And why can't the church leadership just, y'know, find out what these answers are?  What we know about the spirit world was revealed in scripture by God to a prophet.  God still exists, right?  We still have prophets, right?  So why doesn't one of them do the whole prophety thing and get revelation?  Nelson keeps talking about how the restoration of the gospel is ongoing, so let's keep things rolling by learning a little more about the Plan of Salvation from our Father in Heaven.

I think the real reasoning here is the issues are too sticky to have solid answers and it's all too weird and metaphysical for the church to take a public stance on, so they want the members to keep their crazy shit to themselves.   

For all questions about the spirit world, I suggest two answers.  First, remember that God loves his children and will surely do what is best for each of us.  Second, remember this familiar bible teaching which has been most helpful to me on a multitude of unanswered questions:  "Trust in the Lord with all thine heart and lean not unto thine own understanding.  In all thy ways acknowledge him and he shall direct thy paths."
Dallin H. Oaks, Saturday morning session 
Let's be clear—these two answers are the same answer.  Advising us to remember that God loves everybody and will do what's best is another way of advising to trust him.  I suspect Oaks is trying to make it sound like he's giving more answers than he actually has.  

For all questions about the spirit world, I suggest two answers.  First, trust God.  Second, don't not trust God.

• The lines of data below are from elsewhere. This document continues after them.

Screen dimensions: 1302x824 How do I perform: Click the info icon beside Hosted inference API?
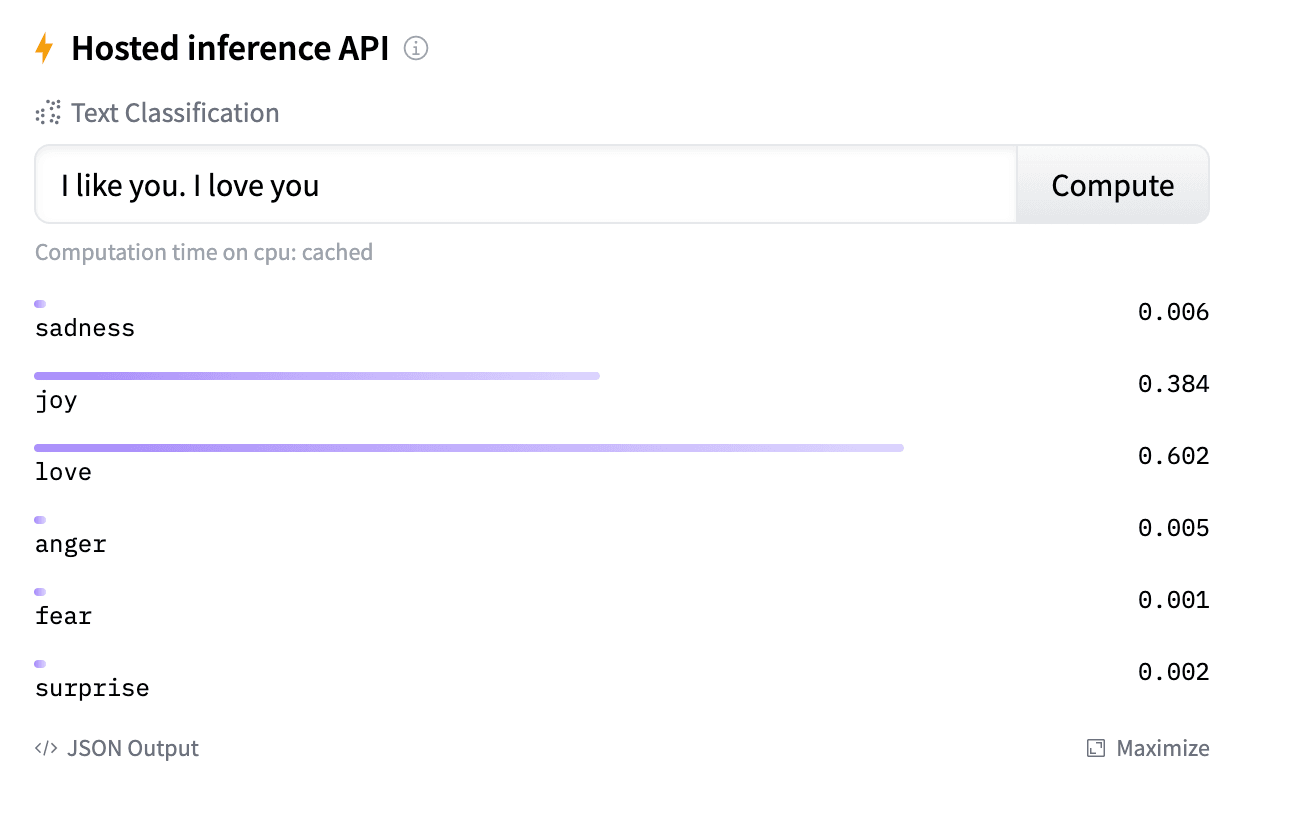(416, 48)
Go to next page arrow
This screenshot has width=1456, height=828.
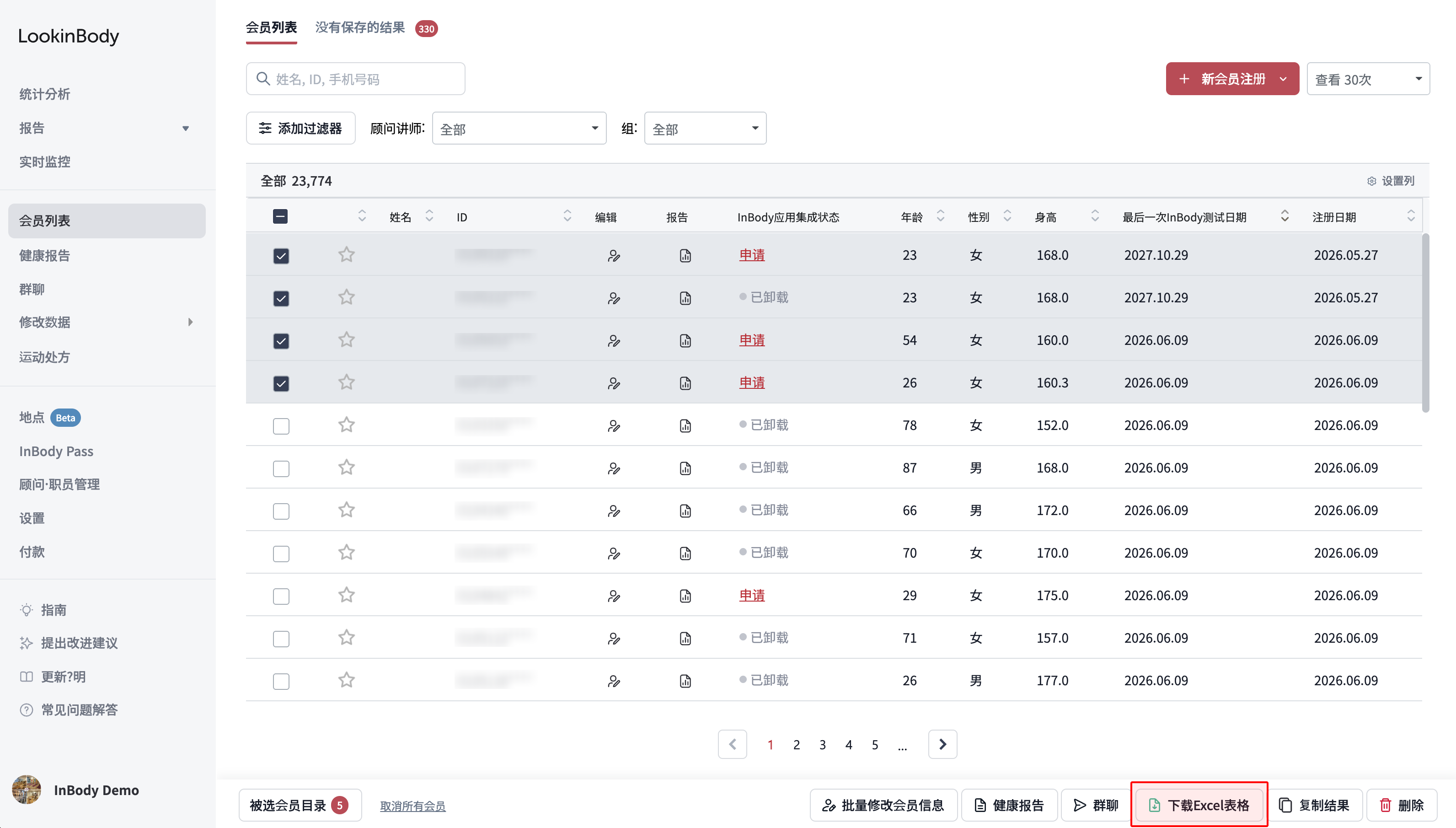coord(942,744)
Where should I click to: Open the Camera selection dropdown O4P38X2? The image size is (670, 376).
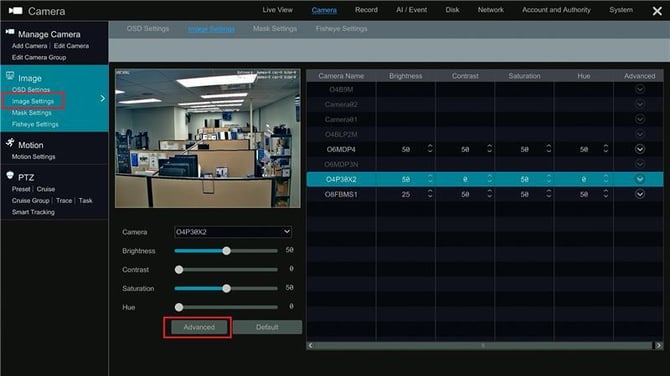tap(233, 232)
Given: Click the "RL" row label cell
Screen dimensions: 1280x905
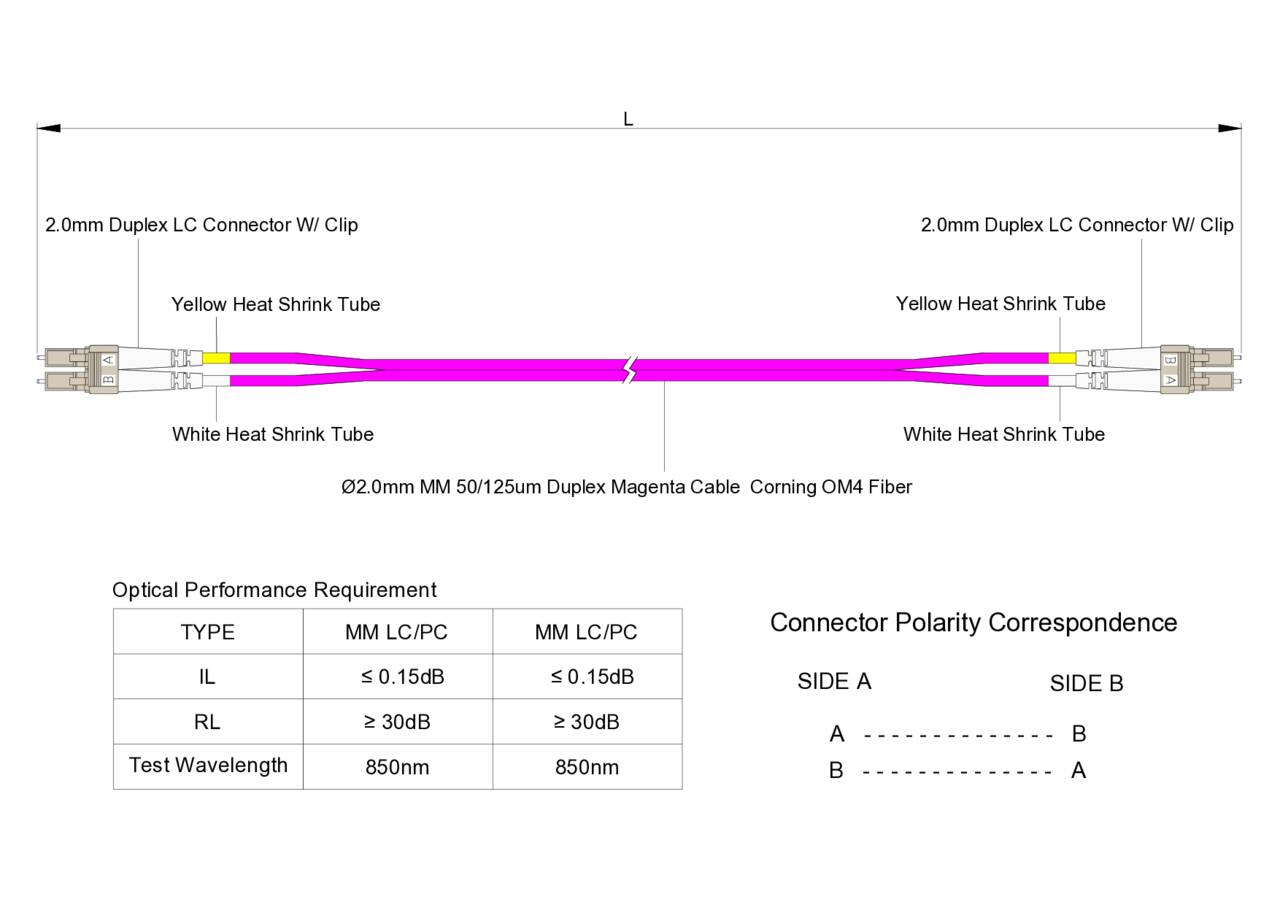Looking at the screenshot, I should pos(208,722).
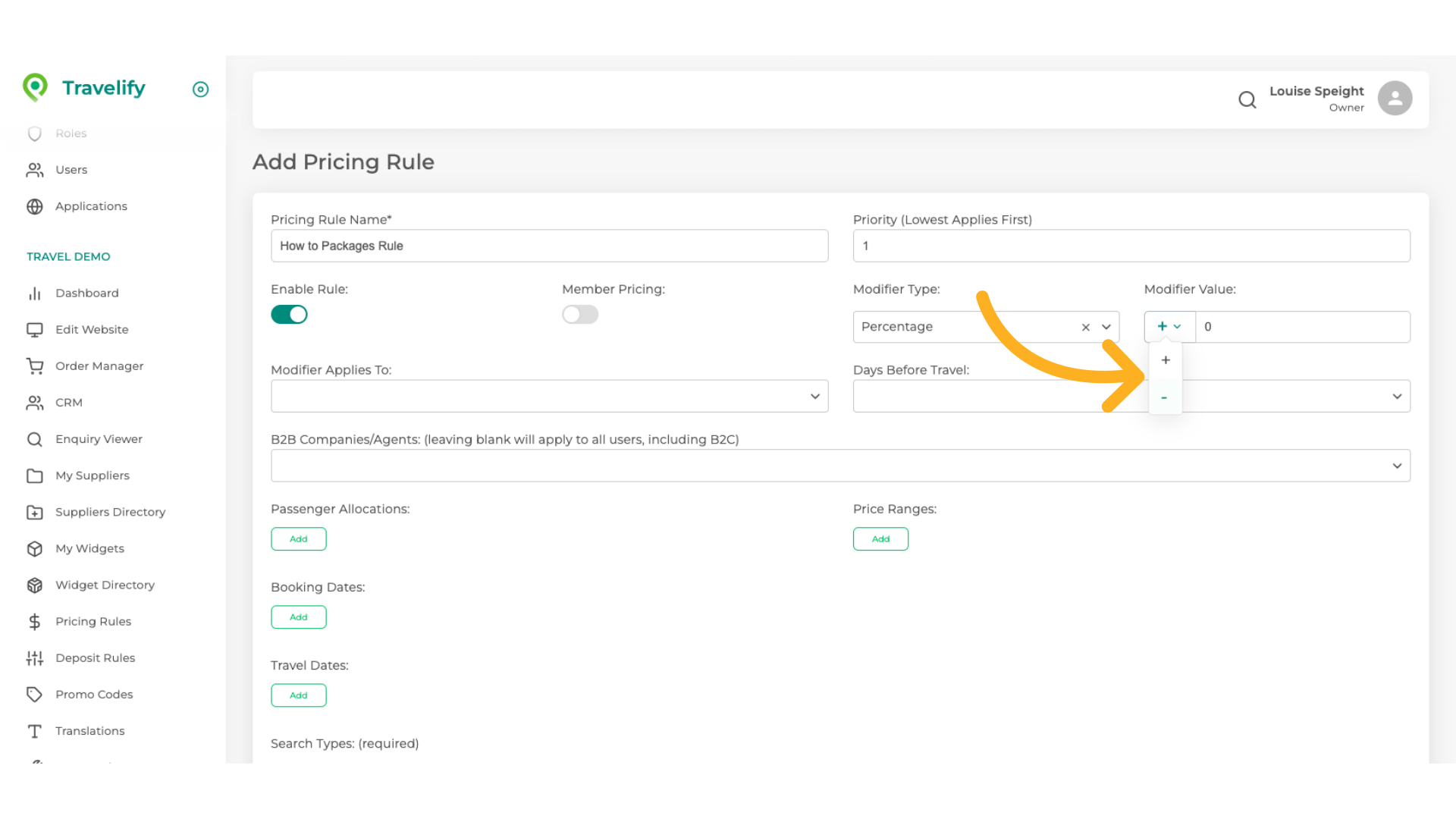Open the Users section
This screenshot has height=819, width=1456.
71,169
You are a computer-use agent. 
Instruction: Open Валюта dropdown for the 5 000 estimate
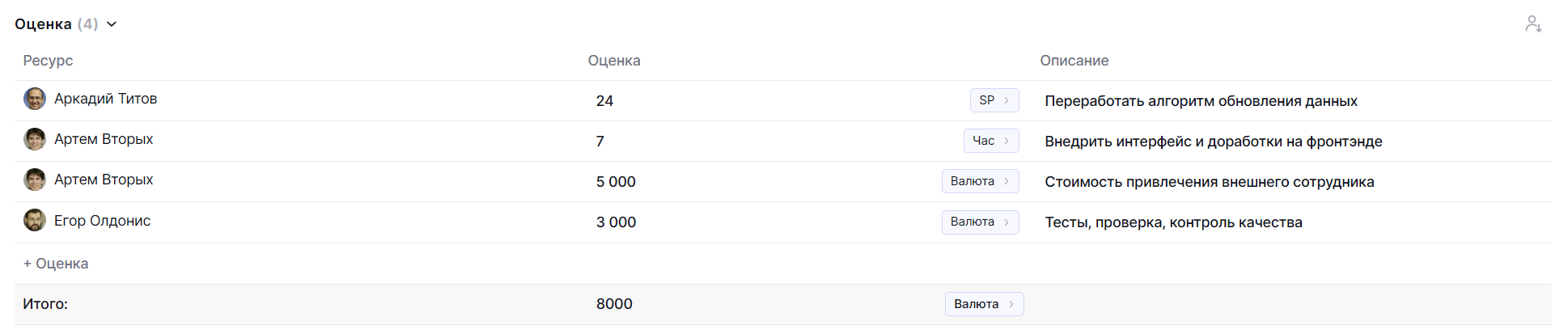click(979, 181)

But let us not teach or use as official doctrine what does not meet the standards of official doctrine.  To do so does not further the work of the Lord and may even discourage individuals from seeking their own comfort or edification through the personal revelation the Lord's plan provides for each of us.  Excessive reliance on personal teachings or speculations may even draw us aside from concentrating on learning and efforts that will further our understanding and help us go forward on the covenant path. 
Dallin H. Oaks, Saturday morning session
So, you're telling me the processes by which people are receiving personal revelation meet the standards of official doctrine, but that sharing what they've learned through these divinely approved processes does not?  Excessive reliance on the personal revelation that we're so frequently advised to obtain may draw us aside from concentrating on efforts that will further our understanding?  Isn't that exactly what personal revelation is for?  What's the point in God allowing us the ability to receive knowledge this way if we're supposed to ignore that knowledge and focus on the officially correlated church doctrine that stubbornly refuses to fill all the gaps?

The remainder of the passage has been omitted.